20.01.2016

In Deutschland studieren, das ist ihr Ziel

Flüchtlinge aus Syrien und dem Irak informieren sich an der FH Bielefeld.

Bielefeld. Zwei Studierende aus Syrien und einer aus dem Irak sowie ein Arabisch-Lehrer besuchten am 18. Januar die Fachhochschule Bielefeld. Die Gäste kamen auf Initiative von Prof. Dr. Franz Feyerabend, Lehrender des Fachbereichs Ingenieurwissenschaften und Mathematik (IuM), der sich ehrenamtlich für Flüchtlinge engagiert und als Pate eine 28-köpfige Flüchtlingsgruppe in Büren betreut.

Ismail, Jalal und Heba leben seit Oktober vergangenen Jahres in Deutschland und haben zuvor bereits in ihrer Heimat studiert. Der Iraker Ismail hat ein abgeschlossenes Studium im Bereich Elektrotechnik, das er in englischer Sprache absolviert hat. In Deutschland möchte er sich gerne weiterbilden und versuchen, seinen Abschluss anerkennen zu lassen, damit er ein Masterstudium anschließen kann.
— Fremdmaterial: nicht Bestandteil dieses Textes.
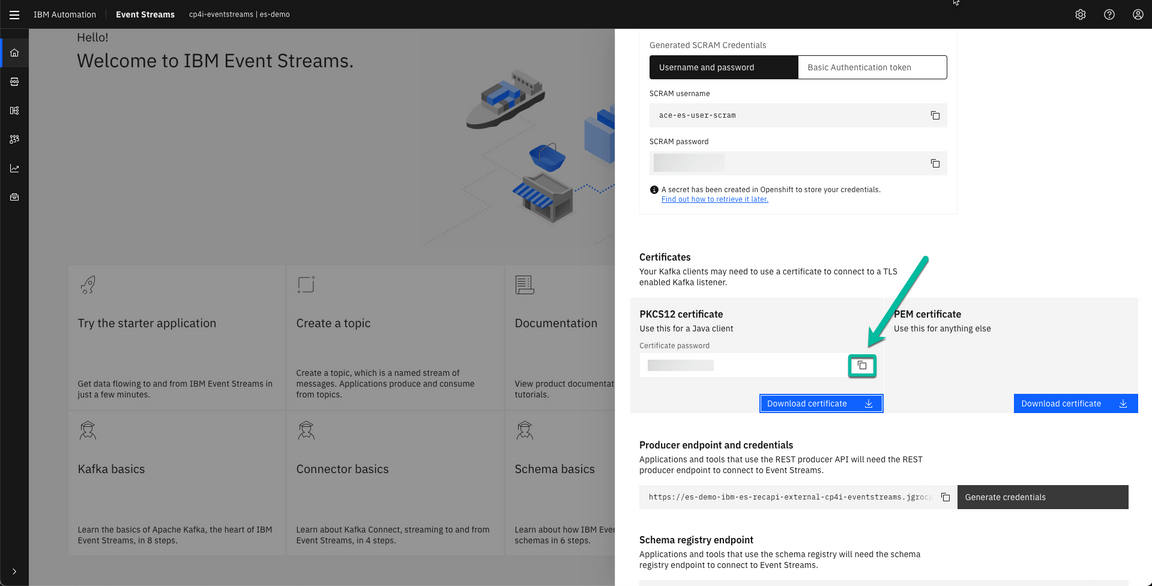Download the PKCS12 certificate
Screen dimensions: 1152x586
pos(821,403)
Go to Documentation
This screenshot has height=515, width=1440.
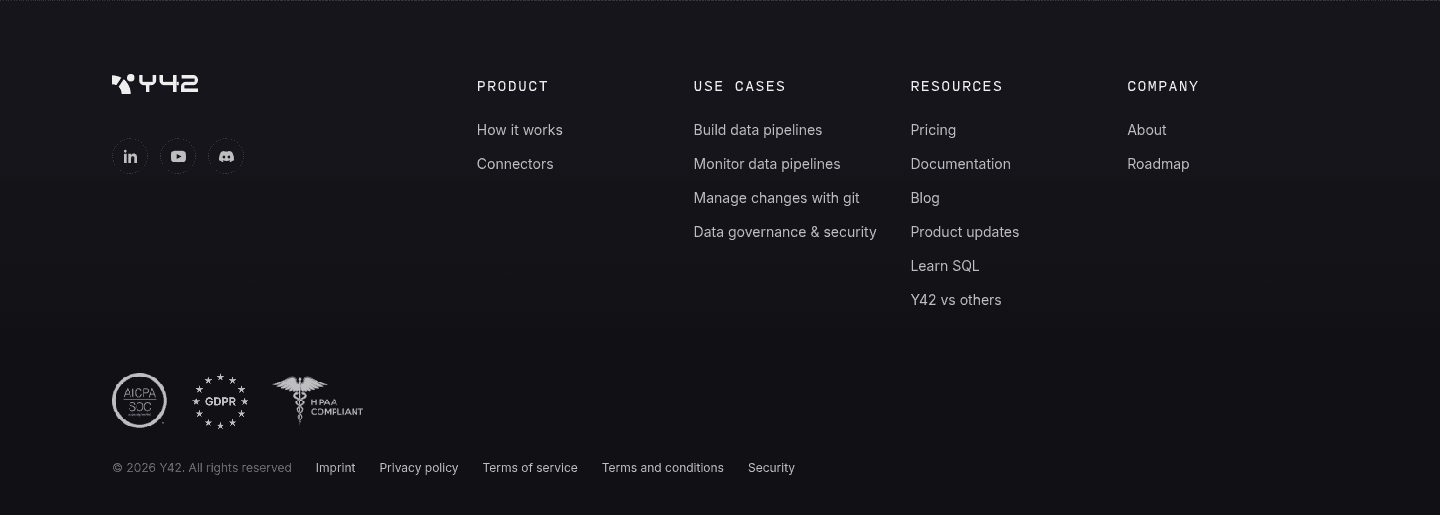961,164
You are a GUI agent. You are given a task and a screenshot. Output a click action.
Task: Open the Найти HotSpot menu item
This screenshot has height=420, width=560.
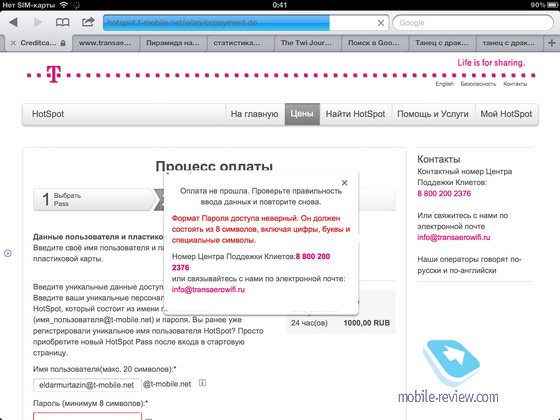[x=355, y=114]
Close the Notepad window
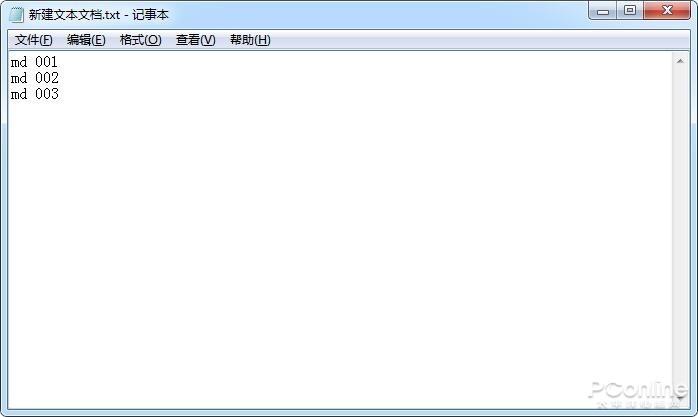Image resolution: width=698 pixels, height=417 pixels. [667, 10]
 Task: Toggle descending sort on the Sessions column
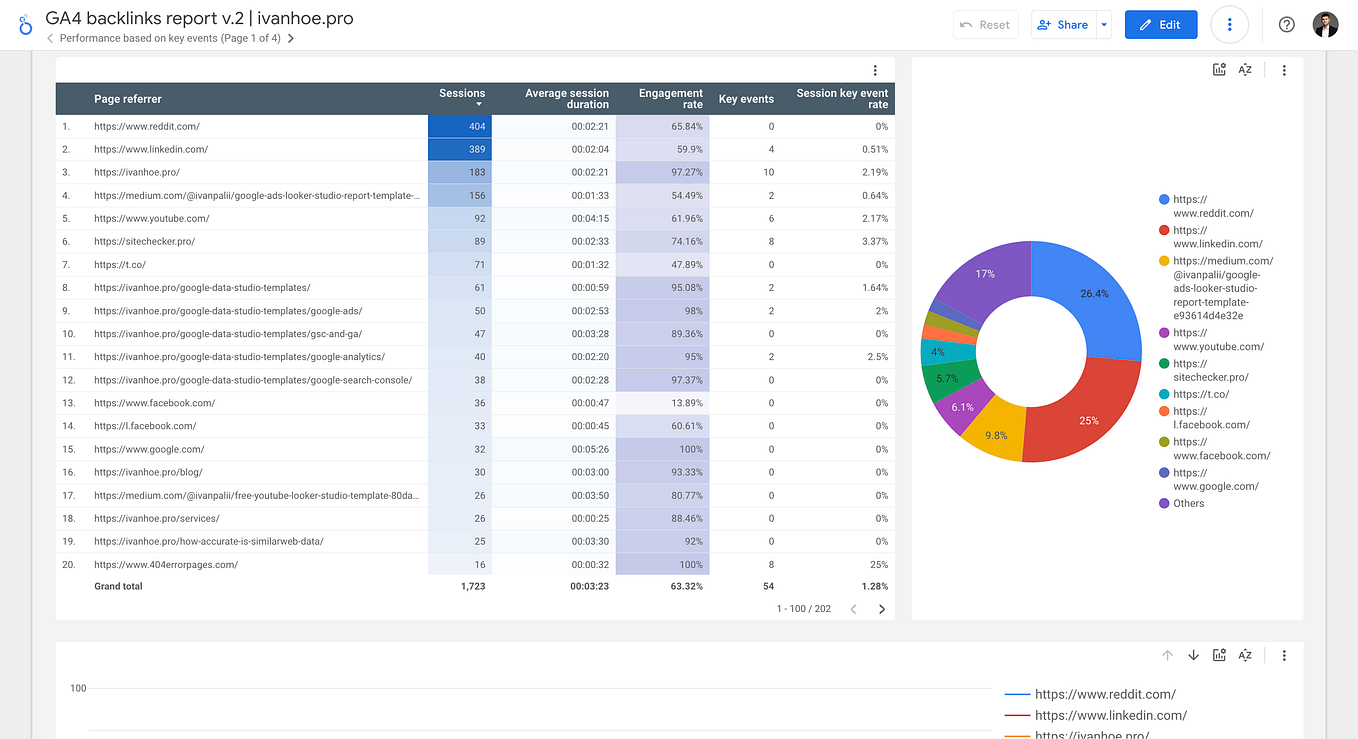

Jalal kommt ursprünglich aus Damaskus und hatte dort ein wirtschaftswissenschaftliches Studium begonnen, dieses aber wegen des Krieges nicht abschließen können. Aus diesem Grund möchte er jetzt in Deutschland neu anfangen und hofft, eines Tages bei einem Flugzeugbauer zu arbeiten.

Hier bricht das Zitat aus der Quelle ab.